Racing cyclists don’t get the flu, they get the ‘Doom.’ A Def-Con4 version of the virus, that not only attacks the immune system, but rapidly degrades mental reasoning. Seven weeks now it has shortened my step and tested my resolve… and it is my fault.

The old school methods told to me in the 80’s are time served. Training was permitted when the infection was ‘above the shoulders,’ head cold , etc. Below the shoulders : REST. We all eventually find out training when sick only makes it worse. I kept trucking, ignoring my own advice, trying to sweat it out on the turbo.

Taxing a body already weakened by the efforts to fight the plague wasn’t a good idea. Racing with it, turned the flu into the black death.

NO wife of a male, racing cyclists fully understands the Doom. So intelligent is the strain of flu that it avoids all partners. If she caught the DOOM, she’d be killed in seconds, so the virus avoids them; a pathogen that immediately kills the host, is an evolutionary dead-end.

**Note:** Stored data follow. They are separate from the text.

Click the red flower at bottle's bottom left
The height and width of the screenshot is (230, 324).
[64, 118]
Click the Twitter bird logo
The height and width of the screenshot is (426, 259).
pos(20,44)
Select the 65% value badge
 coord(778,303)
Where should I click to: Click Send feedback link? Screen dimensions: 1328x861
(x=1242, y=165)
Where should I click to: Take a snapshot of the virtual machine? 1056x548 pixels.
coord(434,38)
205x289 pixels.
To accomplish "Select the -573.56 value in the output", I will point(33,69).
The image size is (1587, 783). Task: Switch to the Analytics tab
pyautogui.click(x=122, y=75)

First week of the Doom, you can write it off as a rest week and re-giggle a training program. Week two and three, hope still exists, but the marked race days on the calendar get removed and the season lengthened. Week four onwards, the body has decayed to the fitness of a darts player and the calendar is burnt. A frozen February wasted.

When you ask a cyclists about his illness, he forces a cough, regardless if the infection affects the lungs. It is a crutch we all use to portray the severity of the affliction. Only other bikers understand the magnitude of the doom. Something that restricts performance, can be elevated to the level of a REAL sickness in normal folk. Hallmark should introduce a special Get well soon card, a club sectary could sent out when a member is afflicted. Choice inscriptions for the inside would portray how the club is with you in your time of need, but stay the fu*k away from club events, encase your strain is spread. Nothing worse than a doom victim turning up to a club event with a scarf, a hat and an outstretched hand. Outbreak.

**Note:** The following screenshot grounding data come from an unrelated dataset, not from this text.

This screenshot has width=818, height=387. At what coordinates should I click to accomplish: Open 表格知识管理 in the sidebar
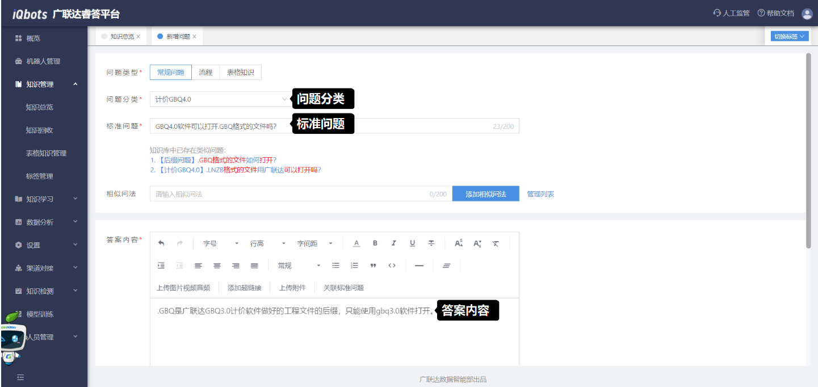coord(46,153)
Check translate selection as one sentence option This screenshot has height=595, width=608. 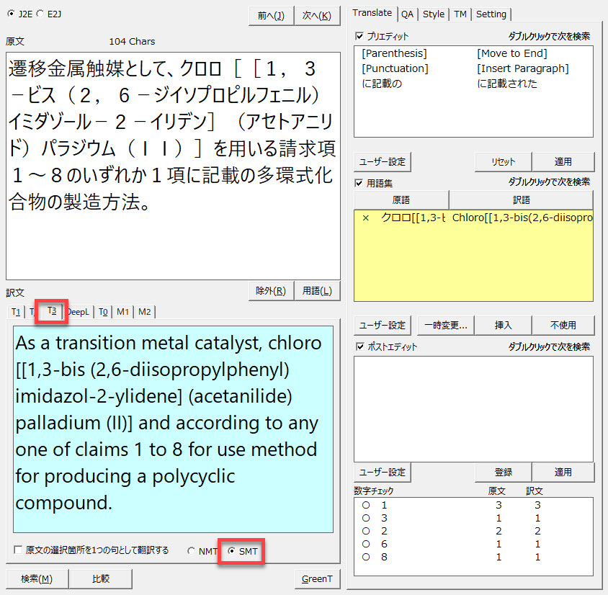click(x=18, y=550)
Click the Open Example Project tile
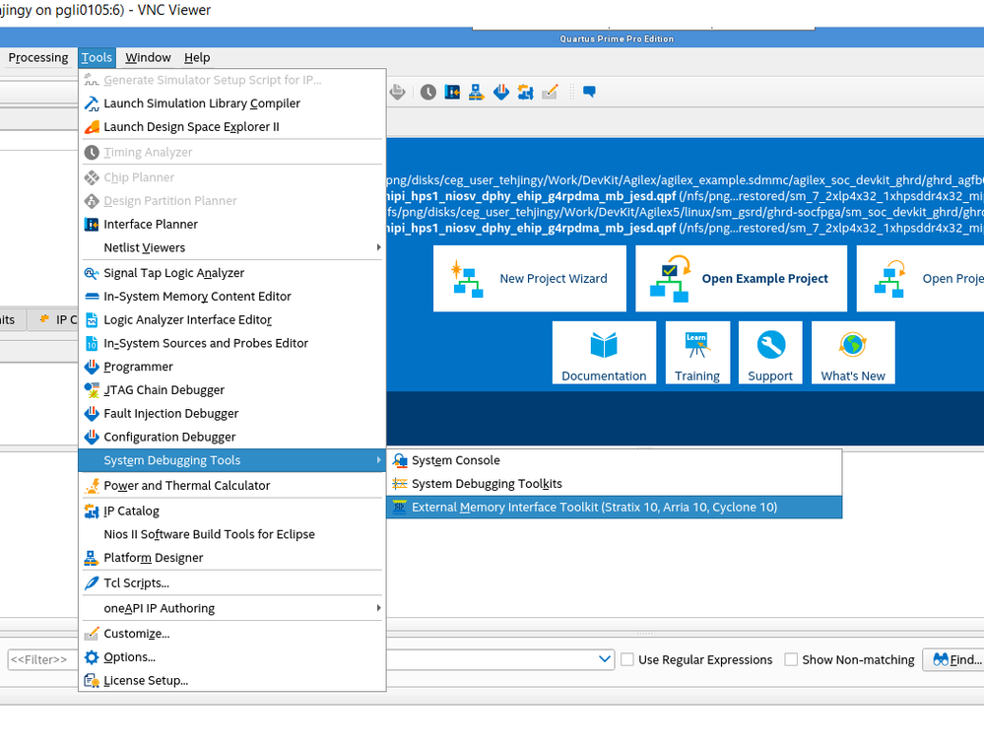The height and width of the screenshot is (750, 984). tap(741, 278)
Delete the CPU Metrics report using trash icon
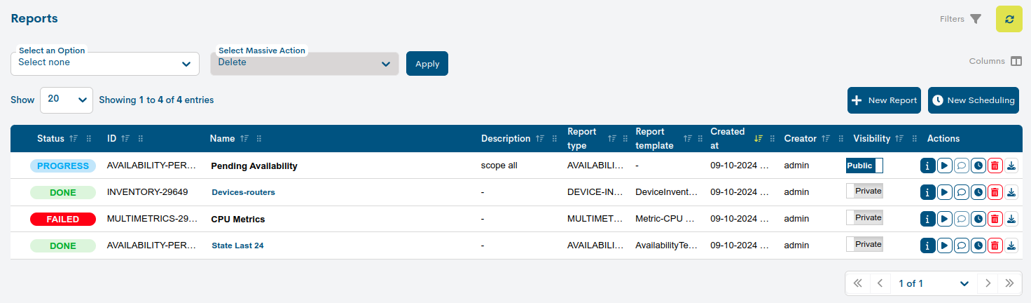The height and width of the screenshot is (303, 1031). pyautogui.click(x=995, y=219)
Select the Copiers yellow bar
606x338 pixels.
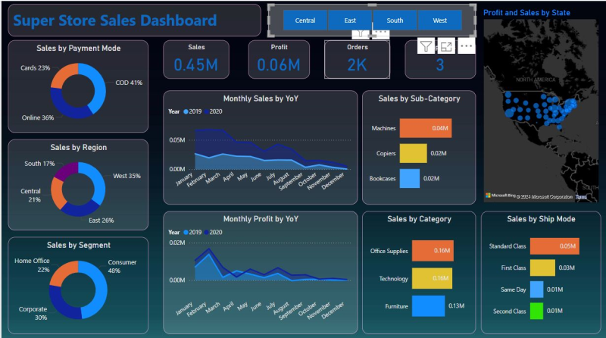click(413, 153)
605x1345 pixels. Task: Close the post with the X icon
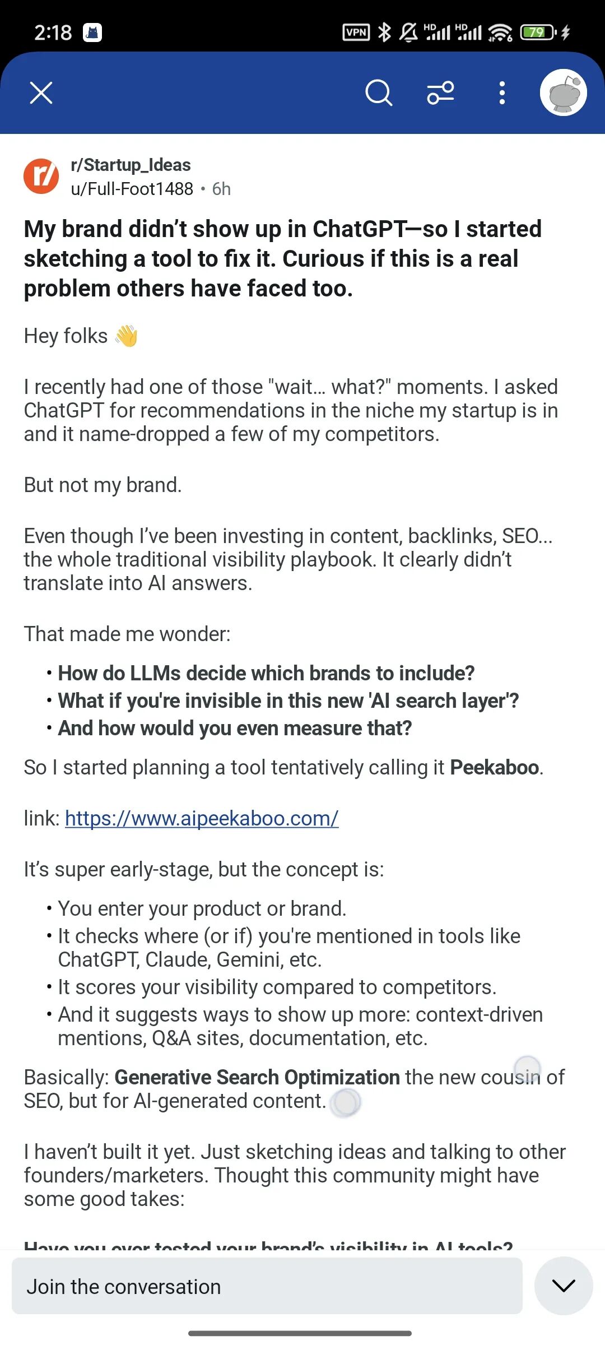click(x=41, y=93)
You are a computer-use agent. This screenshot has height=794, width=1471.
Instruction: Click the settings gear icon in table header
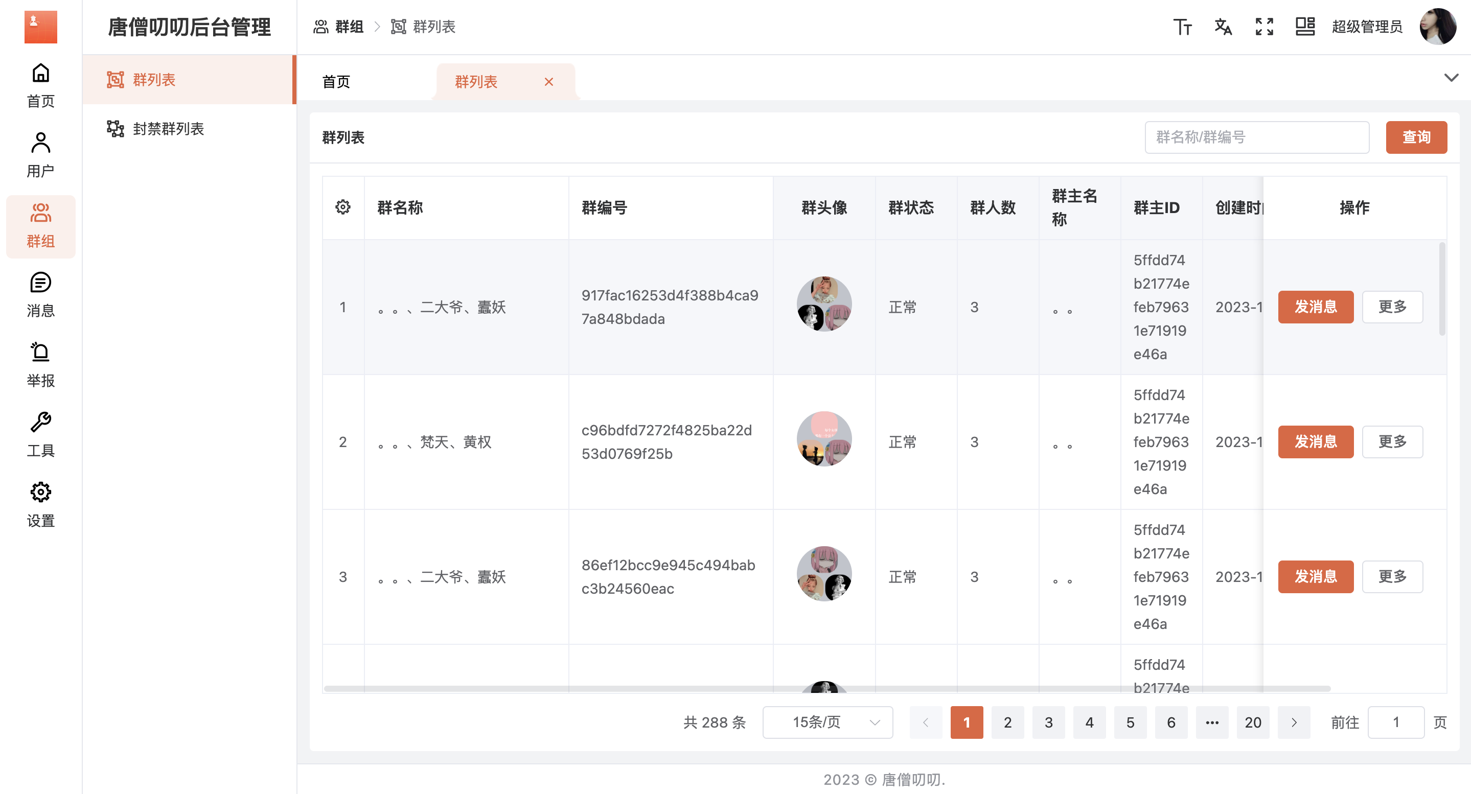[x=343, y=207]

I left the doctors empty handed. I wanted a prescription, to go to the chemist and come home with some brown bottle to place my hope in that ‘it’ would go away over night, or some pills in silver foiled sheet, that would clean my insides like bleach, every 3-4 hours.

“Just a flu” said the GP, JUST a FLU!?!

A flu that arrived at the end of 12 weeks progressive endurance training. A flu that coughed it way to life, 4 weeks into the dream of number pinning, hill interval glory. A flu, isn’t a flu when you are a week away from a stage race, with accommodation booked. It is the DOOM.